*WHAT THE TASK ASKS:*
Copy out the records that appear below, exactly as each one reads.

*PROVIDED ENTRIES:*

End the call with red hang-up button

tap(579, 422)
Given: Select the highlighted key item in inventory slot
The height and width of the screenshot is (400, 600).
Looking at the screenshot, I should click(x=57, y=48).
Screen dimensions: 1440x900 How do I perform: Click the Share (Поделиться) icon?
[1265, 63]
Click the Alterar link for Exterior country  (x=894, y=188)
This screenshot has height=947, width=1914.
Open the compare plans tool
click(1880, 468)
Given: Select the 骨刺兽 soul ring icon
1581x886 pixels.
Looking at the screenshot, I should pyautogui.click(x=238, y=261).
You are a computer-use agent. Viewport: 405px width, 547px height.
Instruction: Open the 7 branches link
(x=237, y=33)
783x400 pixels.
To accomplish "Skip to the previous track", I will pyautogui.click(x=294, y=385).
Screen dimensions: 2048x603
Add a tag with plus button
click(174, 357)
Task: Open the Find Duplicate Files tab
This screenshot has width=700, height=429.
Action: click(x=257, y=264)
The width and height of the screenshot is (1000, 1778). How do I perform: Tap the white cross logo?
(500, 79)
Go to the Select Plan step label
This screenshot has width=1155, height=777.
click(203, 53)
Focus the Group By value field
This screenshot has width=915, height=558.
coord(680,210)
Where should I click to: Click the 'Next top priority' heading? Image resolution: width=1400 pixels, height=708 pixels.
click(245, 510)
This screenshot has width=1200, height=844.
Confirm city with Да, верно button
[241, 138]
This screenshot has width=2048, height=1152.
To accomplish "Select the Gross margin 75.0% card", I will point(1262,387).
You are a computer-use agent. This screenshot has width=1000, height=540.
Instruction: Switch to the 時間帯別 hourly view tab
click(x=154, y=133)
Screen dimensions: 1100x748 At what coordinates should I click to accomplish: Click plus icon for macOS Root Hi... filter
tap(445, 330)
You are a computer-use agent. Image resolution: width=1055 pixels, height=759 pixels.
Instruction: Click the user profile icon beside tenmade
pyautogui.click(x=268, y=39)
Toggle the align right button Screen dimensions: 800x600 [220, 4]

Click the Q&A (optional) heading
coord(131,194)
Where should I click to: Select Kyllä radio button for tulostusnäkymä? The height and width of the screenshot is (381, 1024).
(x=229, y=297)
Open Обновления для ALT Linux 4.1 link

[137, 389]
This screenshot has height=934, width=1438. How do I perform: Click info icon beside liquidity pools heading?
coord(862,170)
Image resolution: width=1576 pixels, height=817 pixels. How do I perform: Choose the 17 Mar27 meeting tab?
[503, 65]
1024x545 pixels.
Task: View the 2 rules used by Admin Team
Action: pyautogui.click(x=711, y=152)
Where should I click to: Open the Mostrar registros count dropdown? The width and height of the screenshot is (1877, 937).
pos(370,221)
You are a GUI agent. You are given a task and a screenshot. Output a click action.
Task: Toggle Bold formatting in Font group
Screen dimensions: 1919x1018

*SOLUTION FOR THIS TASK:*
End the call with red hang-up button

tap(579, 422)
Given: Select the highlighted key item in inventory slot
The height and width of the screenshot is (400, 600).
Looking at the screenshot, I should click(x=57, y=48).
Screen dimensions: 1440x900 How do I perform: Click the Share (Поделиться) icon?
[1265, 63]
Click the Alterar link for Exterior country  (x=894, y=188)
This screenshot has height=947, width=1914.
Open the compare plans tool
click(1880, 468)
Given: Select the 骨刺兽 soul ring icon
1581x886 pixels.
Looking at the screenshot, I should pyautogui.click(x=238, y=261).
You are a computer-use agent. Viewport: 405px width, 547px height.
Instruction: Open the 7 branches link
(x=237, y=33)
783x400 pixels.
To accomplish "Skip to the previous track", I will pyautogui.click(x=294, y=385).
Screen dimensions: 2048x603
Add a tag with plus button
click(174, 357)
Task: Open the Find Duplicate Files tab
This screenshot has width=700, height=429.
Action: click(x=257, y=264)
The width and height of the screenshot is (1000, 1778). How do I perform: Tap the white cross logo?
(500, 79)
Go to the Select Plan step label
This screenshot has width=1155, height=777.
click(203, 53)
Focus the Group By value field
This screenshot has width=915, height=558.
coord(680,210)
Where should I click to: Click the 'Next top priority' heading? Image resolution: width=1400 pixels, height=708 pixels.
click(245, 510)
This screenshot has width=1200, height=844.
Confirm city with Да, верно button
[241, 138]
This screenshot has width=2048, height=1152.
To accomplish "Select the Gross margin 75.0% card", I will point(1262,387).
You are a computer-use agent. This screenshot has width=1000, height=540.
Instruction: Switch to the 時間帯別 hourly view tab
click(x=154, y=133)
Screen dimensions: 1100x748 At what coordinates should I click to accomplish: Click plus icon for macOS Root Hi... filter
tap(445, 330)
You are a computer-use agent. Image resolution: width=1055 pixels, height=759 pixels.
Instruction: Click the user profile icon beside tenmade
pyautogui.click(x=268, y=39)
Toggle the align right button Screen dimensions: 800x600 [220, 4]

Click the Q&A (optional) heading
coord(131,194)
Where should I click to: Select Kyllä radio button for tulostusnäkymä? The height and width of the screenshot is (381, 1024).
(x=229, y=297)
Open Обновления для ALT Linux 4.1 link

[137, 389]
This screenshot has height=934, width=1438. How do I perform: Click info icon beside liquidity pools heading?
coord(862,170)
Image resolution: width=1576 pixels, height=817 pixels. How do I perform: Choose the 17 Mar27 meeting tab?
[503, 65]
1024x545 pixels.
Task: View the 2 rules used by Admin Team
Action: pyautogui.click(x=711, y=152)
Where should I click to: Open the Mostrar registros count dropdown? The width and height of the screenshot is (1877, 937).
pos(370,221)
You are a GUI agent. You are given a task and a screenshot. Output a click action.
Task: Toggle Bold formatting in Font group
Screen dimensions: 1919x1018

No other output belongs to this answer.